- Monday, January 15, 2024

The Federal Trade Commission is fast becoming a case study in ideological overreach. Undaunted by a string of embarrassing court losses and plummeting morale among career staff, the commission keeps grasping at the most slender reeds of legal theories and imagined consumer harms in its desperate effort expand the administrative state’s reach into every corner of the American economy — car dealerships, video games, cancer research, even fast food.

Next on the commission’s anti-market agenda: a new proposal to save American consumers from the dreaded horrors of subscription-based business models. The FTC is considering new “click to cancel” rules that aim to micromanage how any company offering recurring subscriptions must manage its online cancellation flow.

The FTC’s rules would effectively prohibit companies from offering consumers the choice of discounts or special promotions as an alternative to fully canceling a subscription. Would an unhappy Netflix consumer opt to keep a subscription active if offered a steep price cut? Maybe, maybe not. But the hall monitors at the FTC seem determined to make sure we don’t even get that choice.

Limiting consumer choices — at the precise point where they have maximum leverage to extract a better deal from a service provider — seems an odd approach to “consumer protection.” But it fits well with the commission’s recent pattern of excess, where sweeping authority is a policy goal unto itself.

To be fair, there’s a kernel of a reasonable idea buried in what the FTC is considering. The digital economy has birthed plenty of bad actors such as weight-loss websites and celebrity-backed fashion scams, whose business models seem to hinge on gaming consumers into buying subscriptions they don’t really want, then making it as inconvenient as possible to cancel them.

Ironically, local newspapers — those hallowed “protectors of democracy” — are among the worst offenders. Agreeing to a free trial to access one interesting, paywalled article seen on a social media timeline gets a person hooked. The customer inevitably forgets about signing up, only to learn the hard way that canceling involves a gauntlet of impenetrable telephone “help” menus via a call center with limited business hours is frustrating at best, “scammy” at worst.

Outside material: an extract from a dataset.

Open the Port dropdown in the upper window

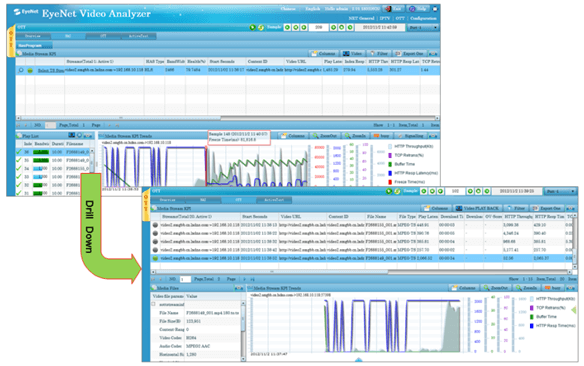422,28
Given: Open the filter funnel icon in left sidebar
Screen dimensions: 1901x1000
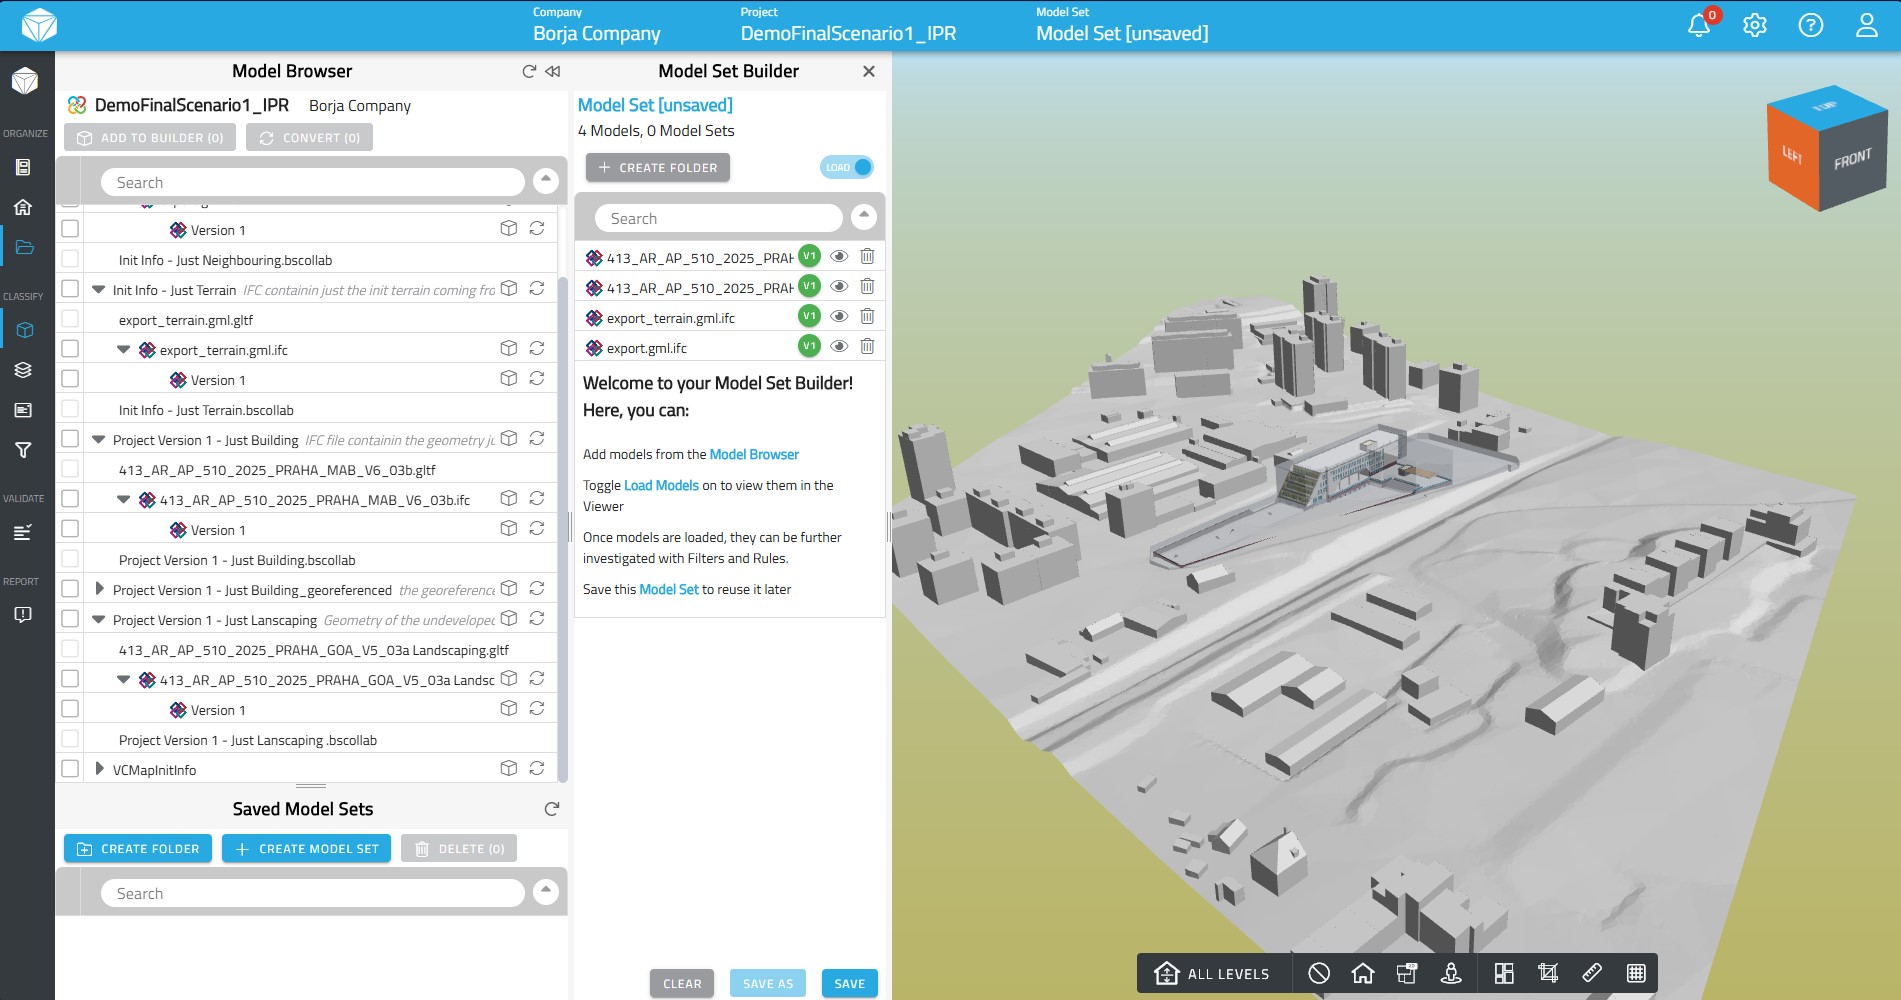Looking at the screenshot, I should (x=23, y=451).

What was initially pitched as an effort to stamp out these obvious bad-faith tactics has unfortunately morphed into a much more sweeping proposal that seems to view all subscription-based services as inherently deceptive. The FTC’s proposed rules fail to make the obvious distinction between purchases that could just as easily (and preferably, from consumers’ perspective) be offered as one-time options, and those that are quite obviously intended to be recurring, long-term services.

For example, some in Congress back the FTC’s vision arguing the rules will help police services that consumers “did not intend to subscribe to” or “simply forgot about subscribing to.” That may aptly describe fly-by-night apps that lure in customers with short-term free trials. But when is the last time you heard of anyone accidentally signing up for home internet service, or forgetting that they’re enrolled in a monthly cellphone service plan?

Not every subscription-based business model is created equal, and consumers’ expectations vary widely. The FTC’s approach should be just as flexible and nuanced — especially when dealing with industry sectors already covered by a thicket of consumer protection requirements administered by competing federal agencies.

Clear transparency requirements make sense across the board. No business should be allowed to enroll a customer in a recurring plan without their full consent, after clearly disclosing the costs, the timeline for recurring payments, and the process for canceling. But that’s already the law today, and enforcement agencies hardly need a massive expansion of their powers to police violations effectively.

The FTC’s proposal goes well beyond the reasonable, to the point of counting precisely how many mouse clicks a user might need to navigate companies’ websites. Anyone credulously predicting these rules will somehow reduce consumer confusion and frustration has clearly never interacted with a government website. “Web design by a committee of compliance lawyers” may do wonders for FTC staffers’ future employment prospects, but it’s hardly the digital future most consumers want.

Based on the FTC’s recent track record, no one should be surprised to see the commission prioritizing ideological, anti-business ax-grinding above the genuine interests of consumers. There are plenty of commonsense ways to protect consumers from bad actors without taking a sledgehammer to every subscription-based business in the digital economy. The FTC should reconsider and change course.

• Bartlett Cleland is executive director of the Innovation Economy Alliance, an organization dedicated to educating about and creating a public policy environment that understands the innovation ecosystem, that accepts and enables dynamic creation, invention, expression and experimentation.